Acredito que isso, por si só, já faz deste recurso um método muito valioso. Agora percebam um detalhe: o GWE, o parâmetro que se mostrou mais específico, só passou a ficar alterado nas lesões moderadas e importantes – verde -(nesta fase, é provável que outros achados, sejam clínicos ou de métodos complementares, já estejam evidentes). Mas se olharmos para os valores de trabalho desconstrutivo (GWW), observa-se uma diferenciação já em relação às lesões leves comparadas com as lesões moderadas – vermelho.

WANG et al., Ultrasound in Medicine & Biology, Volume 47, Number 1, 2021

Agora vamos fazer um outro exercício. Se, ao invés de ficarmos atentos apenas aos valores, passarmos a observar o padrão de alteração?

Como assim?! Ao avaliarmos os resultados, tanto do strain (no caso, Bull´s eye) como do trabalho miocárdico, devemos observar o padrão de ativação de cada segmento. Basta termos o entendimento de que a ativação da contração ventricular ocorre da base em direção à ponta (vamos fazer uma postagem lembrando desse importante conceito fisiológico em breve!).

Desta forma, o padrão habitual esperado é que haja valores crescentes partindo dos segmentos basais e indo em direção aos segmentos apicais.

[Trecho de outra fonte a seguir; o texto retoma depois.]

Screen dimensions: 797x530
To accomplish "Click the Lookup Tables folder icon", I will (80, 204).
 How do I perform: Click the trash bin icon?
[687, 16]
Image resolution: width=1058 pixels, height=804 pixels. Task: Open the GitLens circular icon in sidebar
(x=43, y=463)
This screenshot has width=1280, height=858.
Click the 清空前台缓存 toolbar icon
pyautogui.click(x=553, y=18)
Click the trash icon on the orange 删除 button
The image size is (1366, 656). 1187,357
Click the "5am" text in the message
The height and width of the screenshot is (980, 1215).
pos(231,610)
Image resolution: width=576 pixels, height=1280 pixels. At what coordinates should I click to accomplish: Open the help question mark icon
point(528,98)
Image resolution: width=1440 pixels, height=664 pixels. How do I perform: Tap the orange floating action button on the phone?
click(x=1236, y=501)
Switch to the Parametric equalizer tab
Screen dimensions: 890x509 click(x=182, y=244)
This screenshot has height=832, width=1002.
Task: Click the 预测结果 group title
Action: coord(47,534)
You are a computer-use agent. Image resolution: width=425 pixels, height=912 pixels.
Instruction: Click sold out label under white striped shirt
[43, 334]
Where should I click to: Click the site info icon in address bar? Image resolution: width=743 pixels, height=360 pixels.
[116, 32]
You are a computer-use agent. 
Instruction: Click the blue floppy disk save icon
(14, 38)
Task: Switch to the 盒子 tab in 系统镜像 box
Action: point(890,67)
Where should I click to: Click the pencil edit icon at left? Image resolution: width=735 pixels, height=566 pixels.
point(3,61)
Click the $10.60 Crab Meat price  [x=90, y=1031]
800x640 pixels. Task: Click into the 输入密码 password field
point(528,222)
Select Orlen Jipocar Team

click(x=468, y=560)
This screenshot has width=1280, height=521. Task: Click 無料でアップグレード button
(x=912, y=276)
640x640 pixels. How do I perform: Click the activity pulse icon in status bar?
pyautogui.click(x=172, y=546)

SGL (A) e trabalho miocárdico (B) demonstrando padrão progressivo de ativação no sentido base –> ponta

Se observarmos uma redução do trabalho de um segmento médio e/ou apical comparado com o segmento basal da mesma parede, devemos atentar para a possibilidade de DAC.

Paciente apresentando diminuição do trabalho miocárdico dos segmentos médios das paredes anterior e posterior – acervo de Dr. João Giffoni.

A avaliação durante o esforço isométrico pode corroborar essa hipótese se o mesmo padrão for mantido e se houver compensação por parte de outros segmentos.

Mesmo paciente, durante esforço isométrico, mantendo mesmo padrão de redução do trabalho miocárdico no segmento médio da parede anterior e com eficiência (GWE) mantida às custas de uma hiperativação do segmento basal. Notar que, agora, a parede posterior passou a apresentar padrão de ativação habitual. Angiotomografia de coronárias confirmou lesão importante da artéria descendente anterior – acervo de Dr. João Giffoni.